I have a function where Rust's/LLVM's optimization fails and leads to a panic (in the release version), while the unoptimized code (debug version) just works fine. If I compare the generated assembly code, I can not even grasp an idea what the optimizer tries to accomplish. (A reason might be that this very function uses inline assembler.)

Is there any way to tell Rust to leave certain functions alone during the optimisation, or do I have to switch off all optimizations?

Here is the specific function:

#[naked]
pub extern "C" fn dispatch_svc(){
    Cpu::save_context();
    let mut nr: u32 = 0;
    unsafe {
        asm!("ldr r0, [lr, #-4]
              bic $0, r0, #0xff000000":"=r"(nr)::"r0":"volatile")
    };
    swi_service_routine(nr);
    Cpu::restore_context_and_return();
}

Answer 1

If you are using cargo, you can tell it not to optimize anything at all, or by levels

cargo optimize

Answer 2

No you cannot.
Rusts' compilation units (the smallest unit the compiler, and thus the optimizer) operates on, are the entire crate.

Your only workaround would be to compile this function in an individual crate, compile it, and then include it as a pre-compiled dependency. (Normal rust-dependencies are compiled at the optimisation level of the depender)

However: Specifying a different optimisation level for this single function will not solve your problem! Sure, it may work today, but can break again each time the compiler (or optimisation flags) change. Given the function names in your example (Cpu::save_context/restore_context_and_return) the underlying problem you seem to be solving requires adding a proper calling convention to rustc.

TL;DR: naked functions are deeply unsafe (My respect, you're a braver person than I am!). The only reliable way to use them is to write only one single asm!() block as the entire function body, nothing else.

Mixing asm!, normal Rust and function calls like you are doing is effectively Undefined Behaviour (in the scary C/Nasal-Demon sense of the term) No amount of optimisation-tweaking will change this.

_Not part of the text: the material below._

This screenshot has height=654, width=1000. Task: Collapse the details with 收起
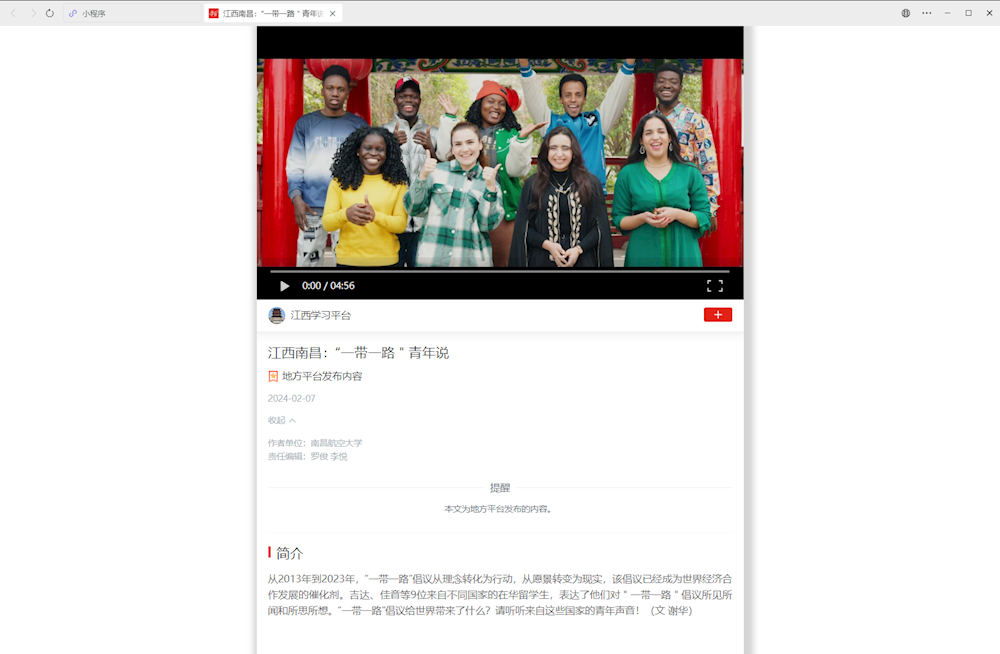282,420
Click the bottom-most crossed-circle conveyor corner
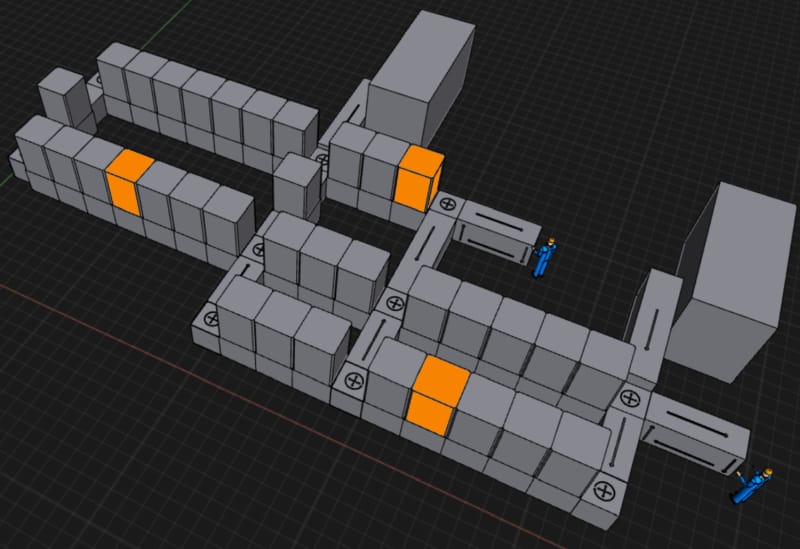The image size is (800, 549). click(x=602, y=490)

2022-04 update: since originally answering this, a lot has happened in around naked functions.
A minimal "constrained" subset of naked functions (see RFC #2972]1) is slated for stabilisation in 1.60 There are also compiler errors to "reject unsupported naked functions", that would trigger for the examples provided here.

---

Naked functions are still unstable until the Rust authors "get it right". As you have discovered, there are many subtle problems with this.
Tracking issue for stabilisation here, superseded in 2022 by the more-limited tracker for "constrained" naked functions.

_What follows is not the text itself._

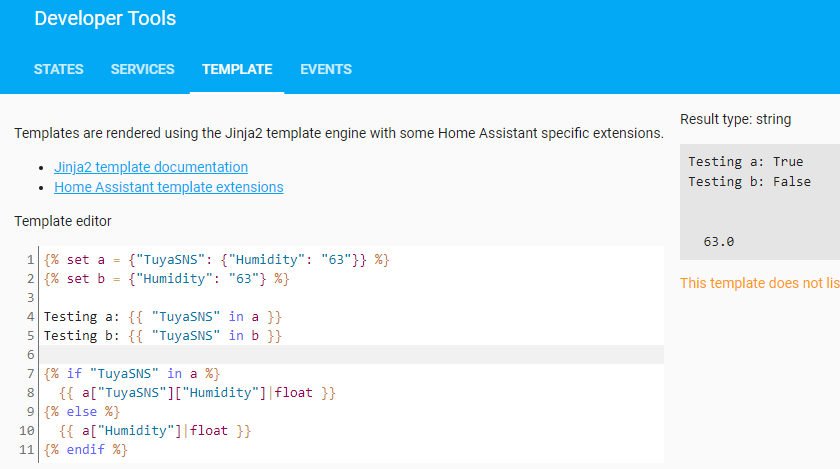The width and height of the screenshot is (840, 469).
Task: Select the Template tab
Action: [x=237, y=69]
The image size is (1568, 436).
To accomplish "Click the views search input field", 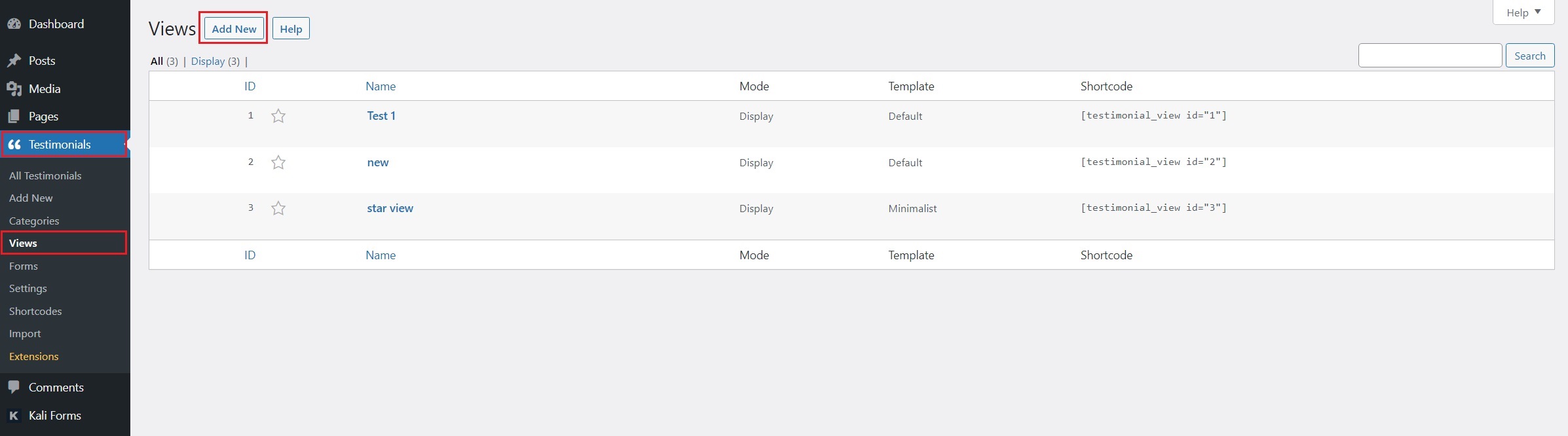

In the naked-fn RFC, under "Motivation", we find:

Because the compiler depends on a function prologue and epilogue to maintain storage for local variable bindings, it is generally unsafe to write anything but inline assembly inside a naked function. The LLVM language reference describes this feature as having "very system-specific consequences", which the programmer must be aware of.

(emphasis mine)

A little bit lower in the RFC, under unresolved questions, we learn that this is not just a problem for Rust. Other languages also experience problems with this feature:

.. most compilers supporting similar features either require or strongly recommend that authors write only inline assembly inside naked functions to ensure no code is generated that assumes a particular stack layout.

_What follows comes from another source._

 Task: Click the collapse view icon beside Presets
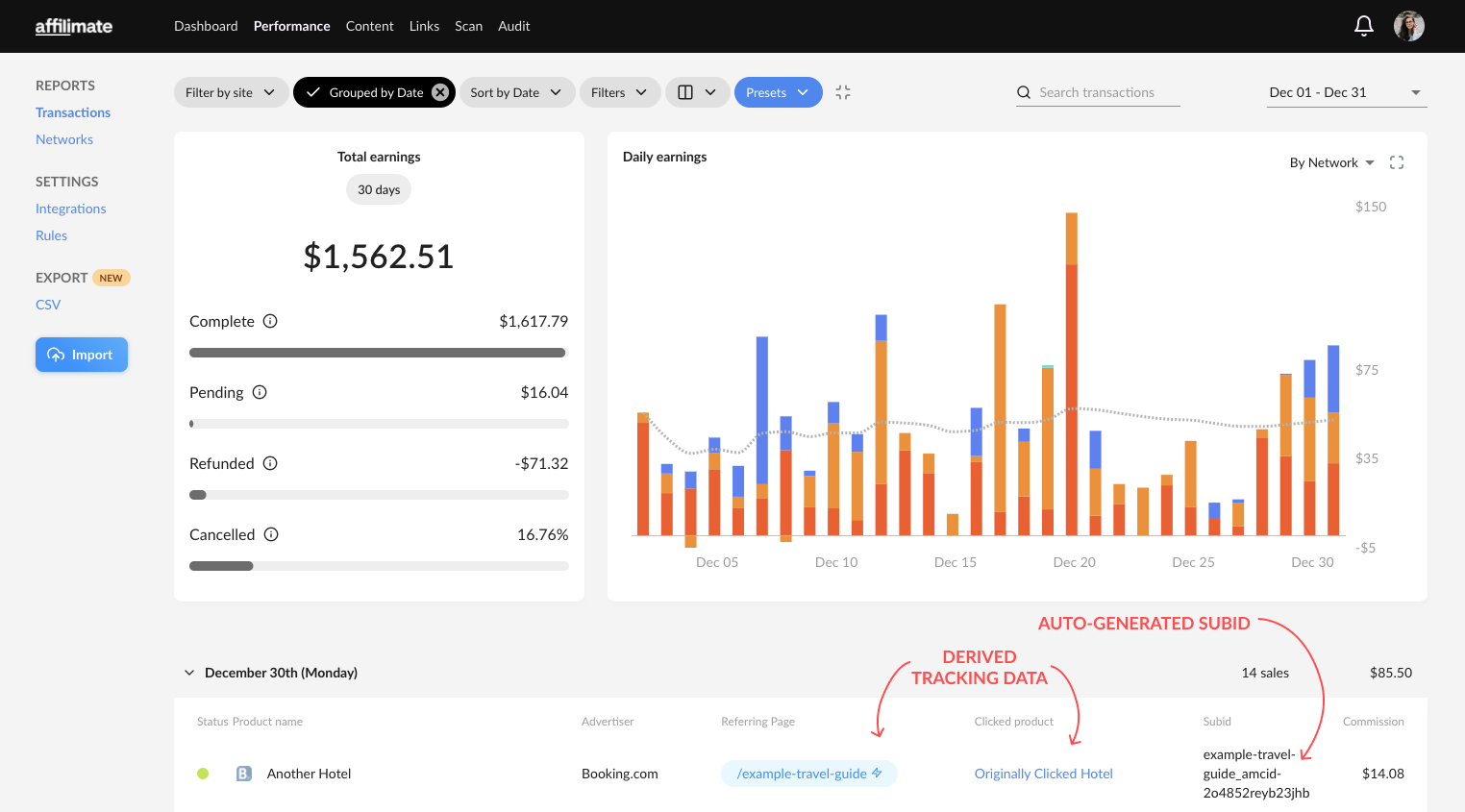coord(843,92)
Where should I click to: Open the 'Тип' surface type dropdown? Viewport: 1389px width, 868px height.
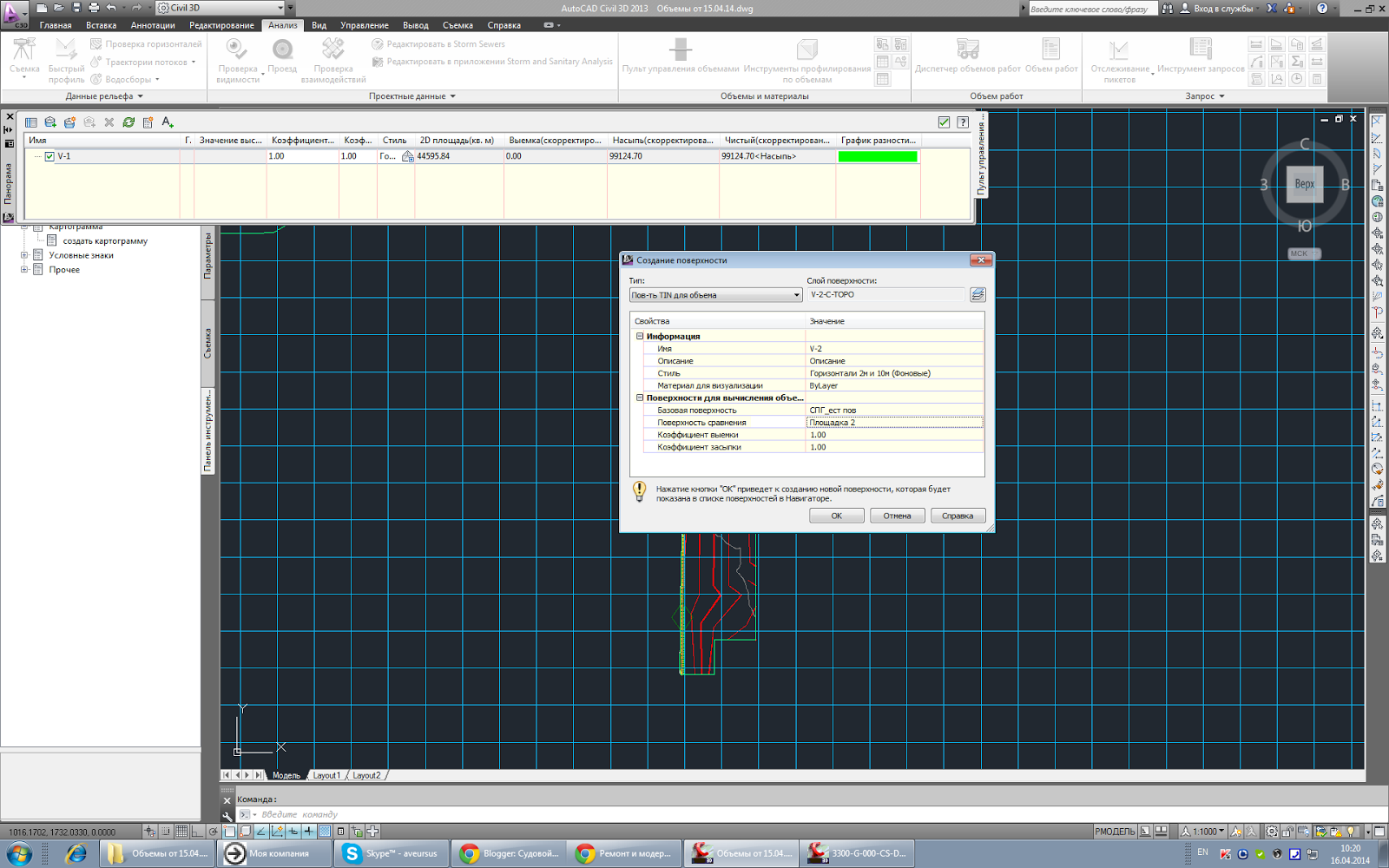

The reason is that all compilers make a LOT of assumptions about how functions are called (keywords: "Caller-Saved Registers", "Callee-saved registers", "Calling convention", "Red zone") . Naked functions don't obey these assumptions, and thus any code a compiler generates is highly likely to be wrong. The "solution" is to not let the compiler generate anything, i.e. write the entire function by hand in assembly.

As such, the way you are mixing 'normal' code (let mut nr: u32 = 0; ), function calls (swi_service_routine(nr);) and raw assembler in a naked function is unspecified behaviour. (Yes, such a thing exists in Rust, but only in Unstable).

Naked functions cause enough problems that they deserve their own label in the Rust bugtracker. In one of the A-naked issues, we find this comment, by knowledgeable user Tari (among others, author of llvm-sys. He explains:

The actual correctness of non-asm code in naked functions depends on the optimizer and code generator, which in general we cannot make any guarantees about what it will do.

There is also talk about requiring unsafe for naked functions, as they break many of Rust's normal assumptions. The fact that they don't require this yet in all cases is an open bug
2022 update: Closed on 2022-01-21 by the new deny-by-default lints to Reject unsupported naked functions (#93153)

---

So, the proper solution to your "optimisation problem" is to stop relying on optimisation at all. Instead, write only a single asm!() block.

For your Cpu::save_context() / Cpu::restore_context_and_return() pair: I can understand the desire for code-reuse. To get it, change those into a macro that inserts the relevant asm!(...). A concatenation of asm!(...); asm!(...); asm!(...); should be equivalent to a single asm!().